## Task details
Your task is to retype, exactly and without pictures, the line holding "Image resolution: width=1120" and each line that follows it to the end of the entries.
|---|
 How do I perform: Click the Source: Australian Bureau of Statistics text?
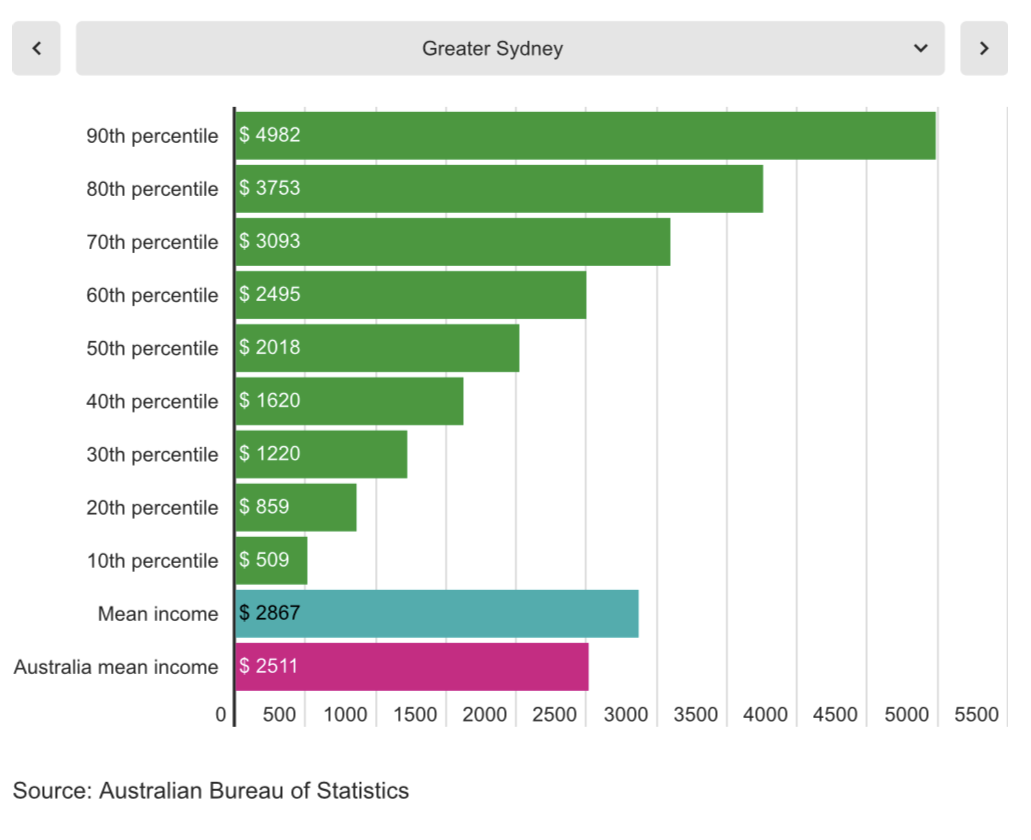(211, 791)
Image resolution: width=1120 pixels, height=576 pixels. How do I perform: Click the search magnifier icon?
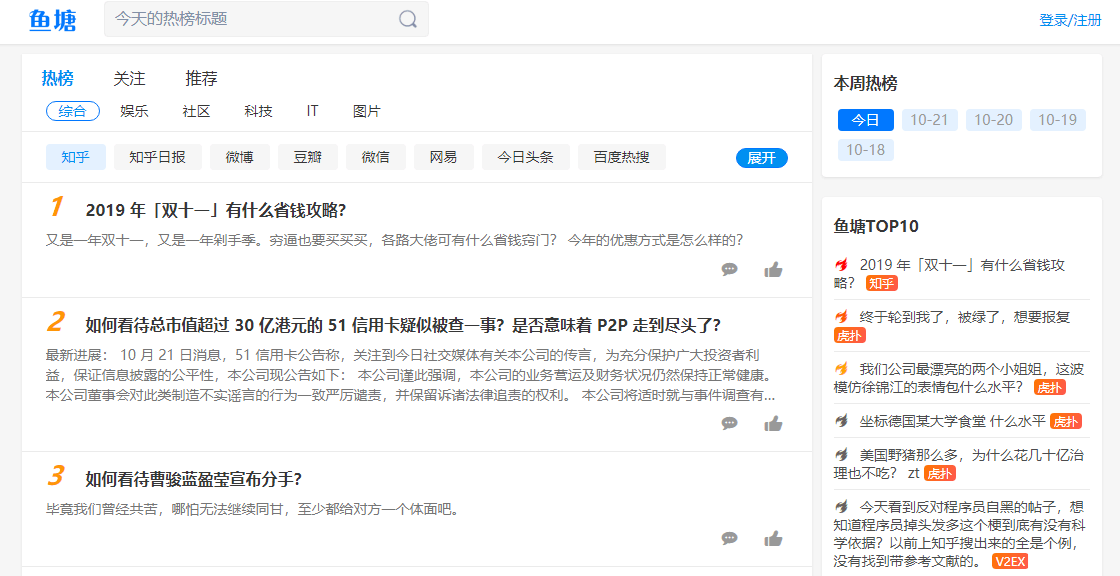[x=408, y=19]
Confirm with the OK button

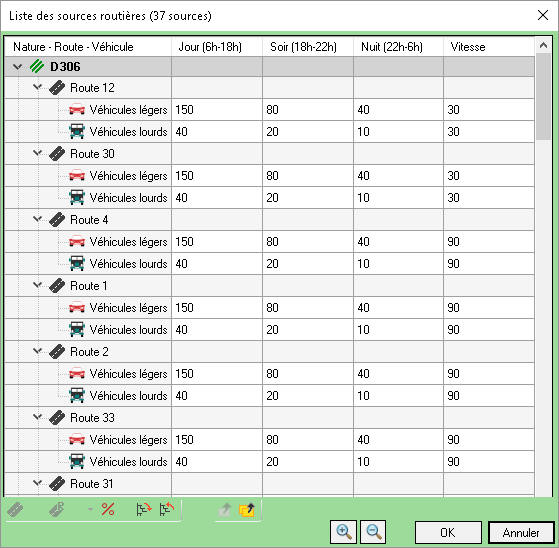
|---|
## Answer to this problem
Image resolution: width=1120 pixels, height=576 pixels. How do I perform: Click the search magnifier icon?
[x=408, y=19]
Confirm with the OK button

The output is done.